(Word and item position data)
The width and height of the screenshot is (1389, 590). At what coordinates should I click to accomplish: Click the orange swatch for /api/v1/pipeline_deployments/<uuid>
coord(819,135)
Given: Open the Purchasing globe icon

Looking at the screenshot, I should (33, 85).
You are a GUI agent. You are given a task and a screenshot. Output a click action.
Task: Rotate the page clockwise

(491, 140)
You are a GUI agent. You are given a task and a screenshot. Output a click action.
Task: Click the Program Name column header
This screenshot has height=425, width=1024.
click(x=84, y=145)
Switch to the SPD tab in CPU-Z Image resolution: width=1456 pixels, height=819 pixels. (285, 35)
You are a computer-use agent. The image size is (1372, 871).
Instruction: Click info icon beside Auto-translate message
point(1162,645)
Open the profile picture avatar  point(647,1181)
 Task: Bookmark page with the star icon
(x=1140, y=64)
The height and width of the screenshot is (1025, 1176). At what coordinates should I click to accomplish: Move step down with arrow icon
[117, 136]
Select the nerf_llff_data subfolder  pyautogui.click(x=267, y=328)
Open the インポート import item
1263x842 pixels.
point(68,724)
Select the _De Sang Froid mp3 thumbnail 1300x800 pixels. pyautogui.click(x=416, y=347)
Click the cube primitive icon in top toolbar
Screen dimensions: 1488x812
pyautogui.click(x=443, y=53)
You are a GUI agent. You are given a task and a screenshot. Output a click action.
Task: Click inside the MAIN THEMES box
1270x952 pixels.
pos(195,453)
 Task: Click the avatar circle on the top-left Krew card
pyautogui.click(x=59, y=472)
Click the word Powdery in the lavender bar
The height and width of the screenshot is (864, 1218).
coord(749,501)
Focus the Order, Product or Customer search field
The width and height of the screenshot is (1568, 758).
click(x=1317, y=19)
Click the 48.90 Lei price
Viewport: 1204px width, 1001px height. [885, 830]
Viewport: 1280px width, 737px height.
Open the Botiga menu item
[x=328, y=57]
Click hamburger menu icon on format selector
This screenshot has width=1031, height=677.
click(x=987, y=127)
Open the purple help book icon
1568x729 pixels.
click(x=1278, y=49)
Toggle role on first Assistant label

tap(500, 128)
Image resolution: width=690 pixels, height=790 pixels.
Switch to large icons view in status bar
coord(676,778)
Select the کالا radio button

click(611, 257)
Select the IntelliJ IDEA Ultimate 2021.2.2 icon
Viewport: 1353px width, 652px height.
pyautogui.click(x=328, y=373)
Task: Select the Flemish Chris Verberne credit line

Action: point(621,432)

WRITTEN REQUEST = Copy the material verbatim from the line with "Click hamburger menu icon on format selector" up to and including the line with "pyautogui.click(x=328, y=373)".

SOLUTION TO THIS EXERCISE =
Click hamburger menu icon on format selector
This screenshot has width=1031, height=677.
click(x=987, y=127)
Open the purple help book icon
1568x729 pixels.
click(x=1278, y=49)
Toggle role on first Assistant label

tap(500, 128)
Image resolution: width=690 pixels, height=790 pixels.
Switch to large icons view in status bar
coord(676,778)
Select the کالا radio button

click(611, 257)
Select the IntelliJ IDEA Ultimate 2021.2.2 icon
Viewport: 1353px width, 652px height.
pyautogui.click(x=328, y=373)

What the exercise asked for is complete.